» **Selected extract**:
[Start of Attachment]

American Alpine Journal
- Categories: Climbing, mountaineering
- Frequency: Annual
- Publisher: American Alpine Club
- First issue: 1929
- Country: United States
- Based in: Golden, Colorado
- Website: Journal Homepage
- ISSN: 0065-6925

= American Alpine Journal =

Annual magazine

The American Alpine Journal is an annual magazine published by the American Alpine Club. Its mission is "to document and communicate mountain exploration." The headquarters is in Golden, Colorado.

Subtitled as a compilation of "The World's Most Significant Climbs," the magazine contains feature stories about notable new routes and ascents, written by the climbers, as well as a large "Climbs and Expeditions" section containing short notes by climbers about new and noteworthy achievements. Some general articles about mountaineering, mountain medicine, the mountain environment, or other topics are also sometimes included. Each issue includes book reviews, memorials of deceased members, and club activities.

==History==
The journal was established in 1929. In 1957 and 1958, the editor was Francis P. Farquhar. From 1960 to 1995, the editor was H. Adams Carter.. From 1996 to 2001, the editor was Christian Beckwith. Since 2002, the editor has been John Harlin III.

== Online access ==
In March 2007, the American Alpine Journal made free, full, searchable online access available for its issues dating back to 1966. All earlier issues will eventually be added.

[End of Attachment]

» **Stored data entries**:
[Start of Attachment]

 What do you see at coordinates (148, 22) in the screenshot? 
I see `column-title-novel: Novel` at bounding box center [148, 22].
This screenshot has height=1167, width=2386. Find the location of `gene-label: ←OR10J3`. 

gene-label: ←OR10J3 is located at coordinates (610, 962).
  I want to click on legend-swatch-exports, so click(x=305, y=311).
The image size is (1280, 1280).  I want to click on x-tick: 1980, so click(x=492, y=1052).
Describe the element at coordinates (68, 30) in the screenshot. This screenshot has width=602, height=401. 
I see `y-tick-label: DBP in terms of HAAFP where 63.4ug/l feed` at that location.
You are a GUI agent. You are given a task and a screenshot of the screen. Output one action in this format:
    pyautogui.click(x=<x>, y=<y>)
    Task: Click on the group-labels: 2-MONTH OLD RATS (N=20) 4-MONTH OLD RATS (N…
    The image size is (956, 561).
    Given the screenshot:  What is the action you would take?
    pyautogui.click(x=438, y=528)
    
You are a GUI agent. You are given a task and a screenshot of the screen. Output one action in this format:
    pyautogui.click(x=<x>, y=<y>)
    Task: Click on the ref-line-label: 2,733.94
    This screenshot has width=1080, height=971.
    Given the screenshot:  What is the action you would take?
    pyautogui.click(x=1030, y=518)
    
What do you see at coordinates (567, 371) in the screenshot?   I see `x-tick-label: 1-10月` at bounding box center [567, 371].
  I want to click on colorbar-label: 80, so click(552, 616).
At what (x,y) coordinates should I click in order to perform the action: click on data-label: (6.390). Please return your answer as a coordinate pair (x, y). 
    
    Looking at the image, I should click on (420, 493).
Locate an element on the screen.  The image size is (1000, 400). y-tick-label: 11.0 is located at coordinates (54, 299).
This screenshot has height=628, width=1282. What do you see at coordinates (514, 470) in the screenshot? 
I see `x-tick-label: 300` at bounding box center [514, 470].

[End of Attachment]

» **Exercise brief**: Please output the article about the American Alpine Journal in full, word for word, from start to end. Draw only on the article about the American Alpine Journal, not on the items.

» **Answer section**:
American Alpine Journal
- Categories: Climbing, mountaineering
- Frequency: Annual
- Publisher: American Alpine Club
- First issue: 1929
- Country: United States
- Based in: Golden, Colorado
- Website: Journal Homepage
- ISSN: 0065-6925

= American Alpine Journal =

Annual magazine

The American Alpine Journal is an annual magazine published by the American Alpine Club. Its mission is "to document and communicate mountain exploration." The headquarters is in Golden, Colorado.

Subtitled as a compilation of "The World's Most Significant Climbs," the magazine contains feature stories about notable new routes and ascents, written by the climbers, as well as a large "Climbs and Expeditions" section containing short notes by climbers about new and noteworthy achievements. Some general articles about mountaineering, mountain medicine, the mountain environment, or other topics are also sometimes included. Each issue includes book reviews, memorials of deceased members, and club activities.

==History==
The journal was established in 1929. In 1957 and 1958, the editor was Francis P. Farquhar. From 1960 to 1995, the editor was H. Adams Carter.. From 1996 to 2001, the editor was Christian Beckwith. Since 2002, the editor has been John Harlin III.

== Online access ==
In March 2007, the American Alpine Journal made free, full, searchable online access available for its issues dating back to 1966. All earlier issues will eventually be added.